[cheeko1234]

Wow, Esphome on the front page. This project is what makes me feel like ironman.

The most used esphome is the one I have installed with a relay to my garage opener. I'm able to automatically conjure siri using 'hey siri' on my airpods and tell her to open my garage, while being on my motorcycle. The response time of my garage opening from having finished my sentence to siri is less than half a second! I drive right in, and I have a timer set on home assistant to hit the relay again after a minute so the garage closes automatically. Also have 5 esphomes with motion/temperature sensors.

All my automations are programmed using node-red. Everything is run using docker-compose.

Keep in mind, my home assistant or esphome is NOT open to the internet, and only controllable by apple devices from outside the network.

[toxik]

> Keep in mind, my home assistant or esphome is NOT open to the internet, and only controllable by apple devices from outside the network.

Sounds like they’re network connected to me!

[avianlyric]

Attached to HomeKit, so the devices outside of the network need to use iCloud and HomeHub (Apple TV, HomePod etc) to bridge into the network.

In short your phone kindly asks an Apple TV (within your local network) to execute a device command on its behalf, via iCloud.

If you trust Apple to get their device-to-device auth and crypto right (which is the same stuff that power iCloud Keychain), then you can trust HomeKit to not expose your home devices to randos on the internet.

[toxik]

I do the same thing, so I understand the topology - that’s why I pointed it out, your Apple TV can be made a trojan horse, as it were, for example if there is a 0-day in tvOS. (And you have to assume that there are.)

I’m not saying it’s likely you’ll be targeted, I’m just saying the actual security offered by this setup is not very good.

[Vladimof]

> If you trust Apple to get their device-to-device auth and crypto right (which is the same stuff that power iCloud Keychain), then you can trust HomeKit to not expose your home devices to randos on the internet.

I would rather host a Wireguard VPN on my home network...

[windexh8er]

I've got a vanilla Wireguard host that terminates connections for my local network but I've been thinking about trying out firezone [0] as it appears I can better segment (with firewall policy) those connections terminating to the host within one UI.
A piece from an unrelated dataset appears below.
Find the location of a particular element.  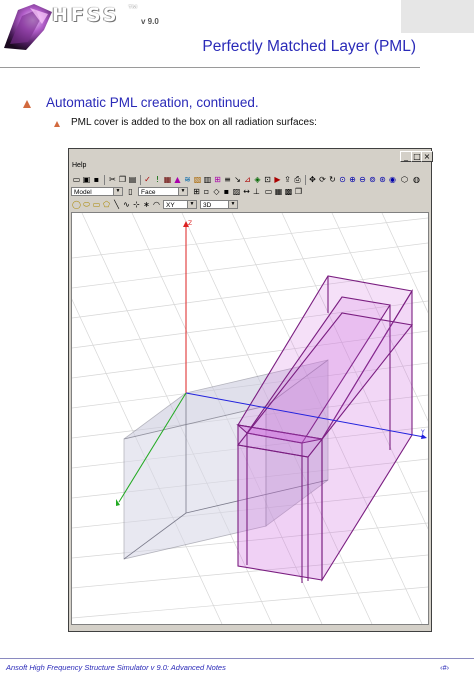

hfss-logo: HFSS ™ v 9.0 is located at coordinates (85, 26). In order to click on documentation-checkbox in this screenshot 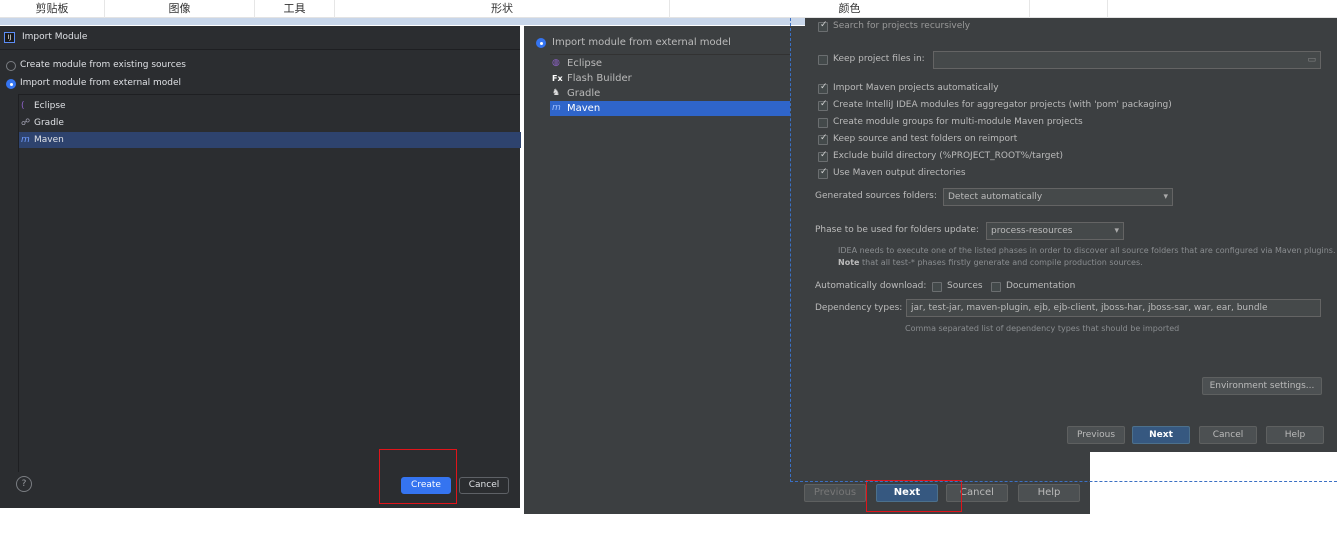, I will do `click(996, 287)`.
[0] https://www.firezone.dev/

[RcrdBrt]

Didn't know that project. Sounds like an opensource Tailscale with more features. Love it, thanks for sharing!

[razemio]

This would not work with Siri which is the requirement to open a garage door hands free by voice with your iOS device.

[LoveMortuus]

I think I might be missing something, because how does 'not open to the internet' and 'controllable only from outside of the network' not contradict itself?

[thedanbob]

I believe he means the Home Assistant instance is not exposed to the internet, but it's bridged to Homekit which is available outside his home network. I have the opposite setup: my Home Assistant instance is available off network, but I don't have a Homepod or newer Apple TV so I can only use Siri to control it at home.

[LoveMortuus]

Can people not access the Home Assistant through Homekit? Sorry if I'm asking obvious questions, I haven't tried any of these, not even Alexa or Google's one. I don't even think they're available in my country (Slovenia) and they don't really have a lot of useful Slovenian information.

On a surprising note: The language recognition had become really good for Slovenian!

[thedanbob]

Home Assistant has both a HomeKit bridge integration to let HomeKit control HA devices (what I use) and a HomeKit controller integration to let HA control HomeKit devices. The first one is limited to your local network, however, unless you have some sort of Apple hub like a HomePod or recent model AppleTV to stay connected to Home Assistant.